Kesto (234.48:4), released jointly by Blast First and Mute Records, is the fifth album released by Pan Sonic. The Finnish title roughly translates to "strength" or "duration", referencing both the quadruple-disc album and the general abrasiveness of their music. The subtitle "(234.48:4)" is the length of the entire album.

Professional ratings
Aggregate scores
| Source | Rating |
| Metacritic | 74 |
Review scores
| Source | Rating |
| AllMusic | Star Half star |
| Pitchfork | (8.2/10) |
| PopMatters | (mixed) |
| Q | (favorable) |
| SputnikMusic | Star |
| Stylus Magazine | (A) |
| The Wire | (favorable) |

==Background and structure==

After the 2001 release of Aaltopiiri, Pan Sonic embarked on an unusual world tour based on two adverts in The Wire magazine. Responders - either promoters or fans or anyone who is curious - had to convince them that their location was exotic and interesting to perform in and the only stipulation was that they had to provide accommodation and a percentage of the profits (if they were made for that night). So the group toured in many different locations all around the world for eight weeks.
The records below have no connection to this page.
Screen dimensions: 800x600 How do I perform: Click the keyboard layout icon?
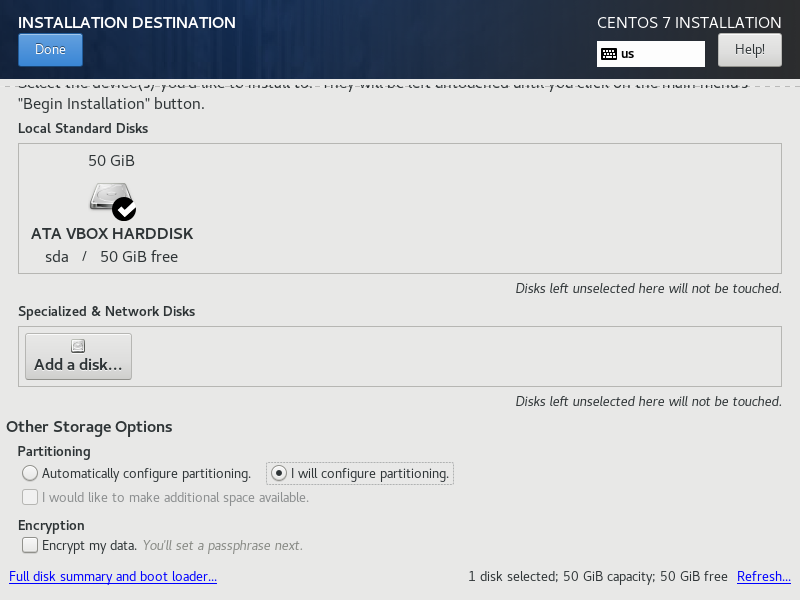click(x=608, y=54)
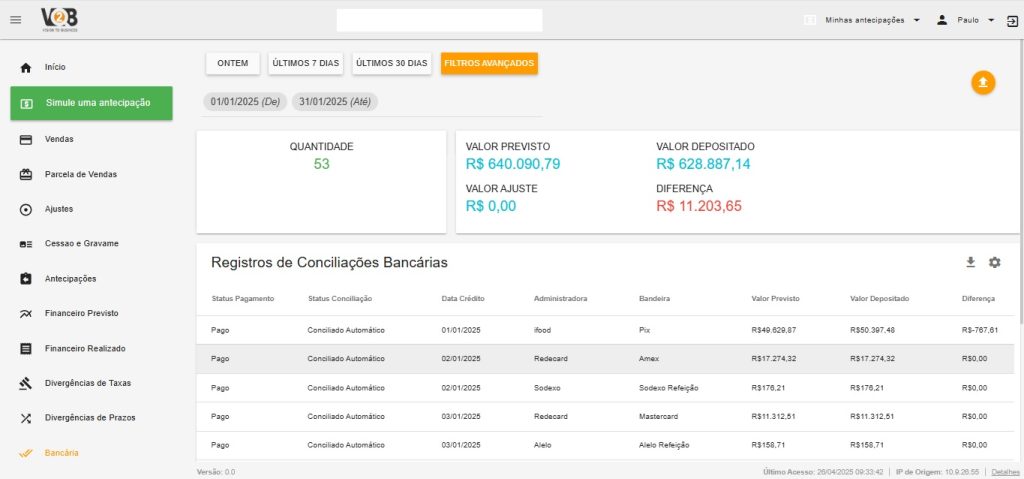
Task: Select the Bancária sidebar item
Action: click(61, 453)
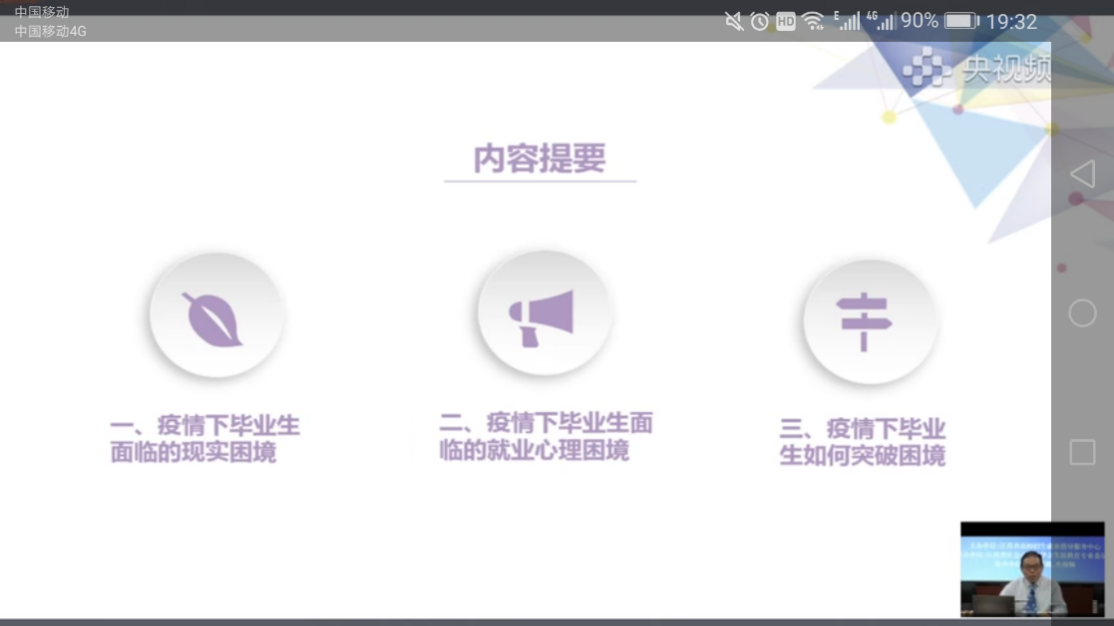Tap the alarm clock status icon
This screenshot has width=1114, height=626.
[x=760, y=21]
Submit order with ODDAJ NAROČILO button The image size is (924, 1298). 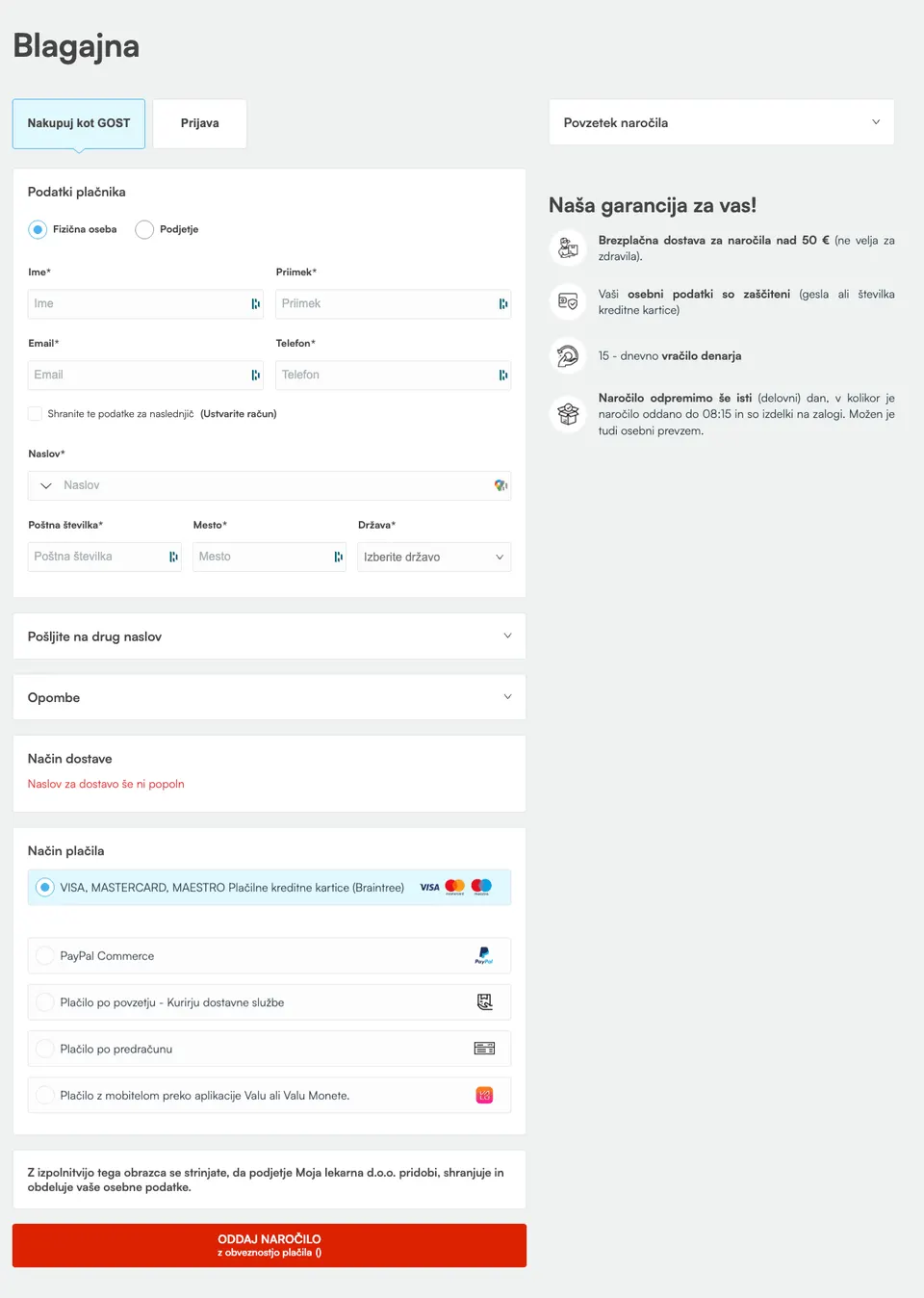coord(270,1245)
It would have continued for another four but Mika Vainio fell ill and cancelled the other dates in order to recover. (In the future, the group would only tour for only a few weeks at a time rather than as a long excursion).

During Mika's recovery in their new home and studio in Berlin, the two were contemplating their next album. They drew inspiration from Mika's favorite artist Francis Bacon and in particular, his inclination to create thematic triptyches. So they created three albums with three distinct atmospheres. Later on, they would be inspired to do a fourth disc. The album was recorded in Berlin in 2003.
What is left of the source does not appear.